Below you can find our simple guidelines on how to fill in the form and some information on key questions. Remember, the Commission wants to know what you think, and if you’re hesitating, think about how many people lives will be touched by this policy.
How to fill in the form
- It will only take 5 minutes of your time.
- Questions 6 - 10 all relate to the criminalisation of those offering humanitarian assistance to migrants.
- If you’re limited on time, questions 8 and 10 are the most important to answer in order to get the message across that people offering humanitarian assistance to migrants should not face criminal charges.
- You do not have to answer all the questions nor do you have to fill in the empty spaces that encourage you to ‘elaborate’ your answer.
- You can fill in the form in any of the official EU languages.
- The first three questions are the only mandatory questions (they are about you--are you an individual, NGO, etc. etc.).
Answering this question is mandatory. It asks if you feel current law on migrant smuggling is sufficient for its purpose. Since we know it does not explicitly make humanitarian assistance in the context of migration legal, we would answer 'no' to this question.
Asks what are the key issues affecting EU law in this matter. While you can give multiple answers here and many of them are important. But if you indicate ‘insufficient protection of those providing humanitarian assistance’ (fourth from the top) this one relates specifically to the campaign and the problem of humanitarian assistance being criminalised.
Asks if the definition of the crime of human smuggling is clear enough in the current law. Since the current law does not explicitly make humanitarian assistance in this context legal, we would answer ‘No’, current law is not clear enough in this sense.
In technical terms, we recommend the definition of the crime be changed to look like this (which you can also use as an example): Article 1(2) of the Facilitation Directive (2002/90/EC) should be revised to state that Member States “shall not impose sanctions” on those who provide humanitarian assistance on a not for profit basis to undocumented migrants.
This Article currently gives Member States the option not to sanction providers of humanitarian assistance, but does not discourage them from doing so.
This question asks if only those people who gain financially from bringing people across borders irregularly should face charges or if anyone who does this, regardless of if there is a financial gain or not, should be charged.
The difference here is the following: a migrant smuggler is someone who is paid by people to bring them across borders irregularly. Migrant smugglers gain financially from the suffering and desperation of other human beings. On the other hand, when people offer life-saving humanitarian assistance in the form of bringing individuals from the sea to safety on dry land, there is no financial gain, it is just an act of humanity.
If you feel the second group (people offering life-saving humanitarian assistance) should not face criminal charges, you would answer ‘Yes’ to this question. EU law should not be more restrictive than UN law, and should therefore be revised in line with this law which clearly states that facilitation is punishable only if proven to be for profit or gain.
It is necessary to refer to financial gain to make clear that assistance for humanitarian and human rights reasons is not criminalised. The UN addresses this issue by excluding “family members or support groups such as religious or non-governmental organisations from punishment”.

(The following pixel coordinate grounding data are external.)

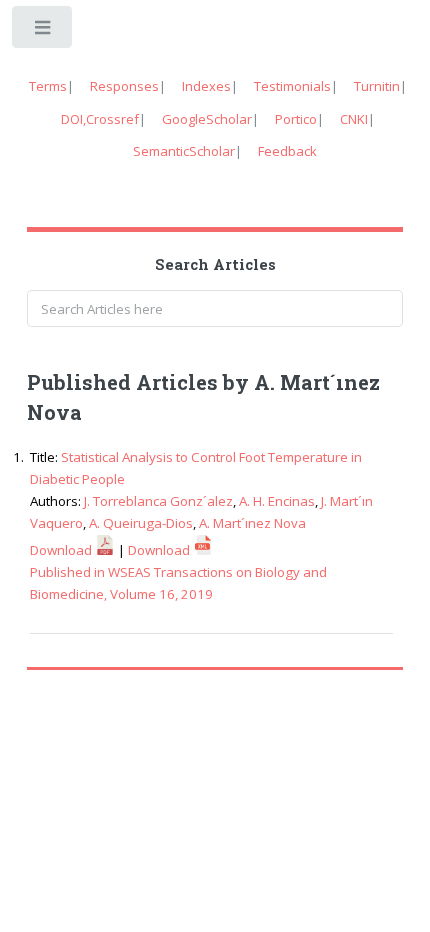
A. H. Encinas (277, 501)
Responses (124, 86)
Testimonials (292, 86)
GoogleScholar (207, 119)
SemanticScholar (184, 151)
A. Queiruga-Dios (141, 523)
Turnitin (377, 86)
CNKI (354, 119)
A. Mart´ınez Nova (252, 523)
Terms (48, 86)
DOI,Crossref (100, 119)
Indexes (206, 86)
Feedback (287, 151)
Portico (296, 119)
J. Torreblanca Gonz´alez (158, 501)
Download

This questions asks if the EU should make sure that all of the people who offer aid and humanitarian assistance to refugees are protected from prosecution. Should the EU protect people who save children from drowning off the coast of a Greek island from facing criminal charges as a migrant smuggler? If you think yes, then answer yes.
Here you are given the possibility to elaborate on your answer. We recommend you use your own words why you think it is important.
If you would like to read some more about the arguments you can refer to the two studies below:
The European Commission consults with different bodies (other EU institutions, experts, citizens, NGOs, etc.) when proposing new legislation and when modifying currently existing legislation. Depending on the type of initiative they are working on, the Commission offers different opportunities for citizens to give their input into these processes.
One of the Commission’s priorities for 2016 is Migration, and part of their work on this topic includes ‘migrant smuggling’. The Commission has singled this out as a key area of action in order to tackle what has with increasing frequency been referred to as the ‘refugee crisis’.
Migrant smuggling is a consequence of insufficient EU policies that do not meet the need for accessible and regular channels to enter the EU (for protection, family reunification, work or study) . This is why people continue to resort to the services provided by smugglers. The specific questions of this consultation are extremely relevant for the well-being and human rights of some of the most vulnerable people escaping war and persecution.
The consultation on Migrant Smuggling refers to the Facilitation Directive (named ‘Directive 2002/90/EC’) which states that anyone who is helping undocumented migrants enter or move through Europe are breaking the law. This directive does not outright protect individuals who are offering humanitarian assistance. So people who are saving migrants from drowning in the Aegean Sea for example can be arrested for migrant smuggling. Good samaritans can be fined for offering migrants a cup of tea and biscuits in their home, as recently happened in Denmark.
It is important to make sure that those people who want to be helping the most vulnerable continue to do so without fearing punishment, and since the European Commission is asking for our opinions on this, we should tell them what we think.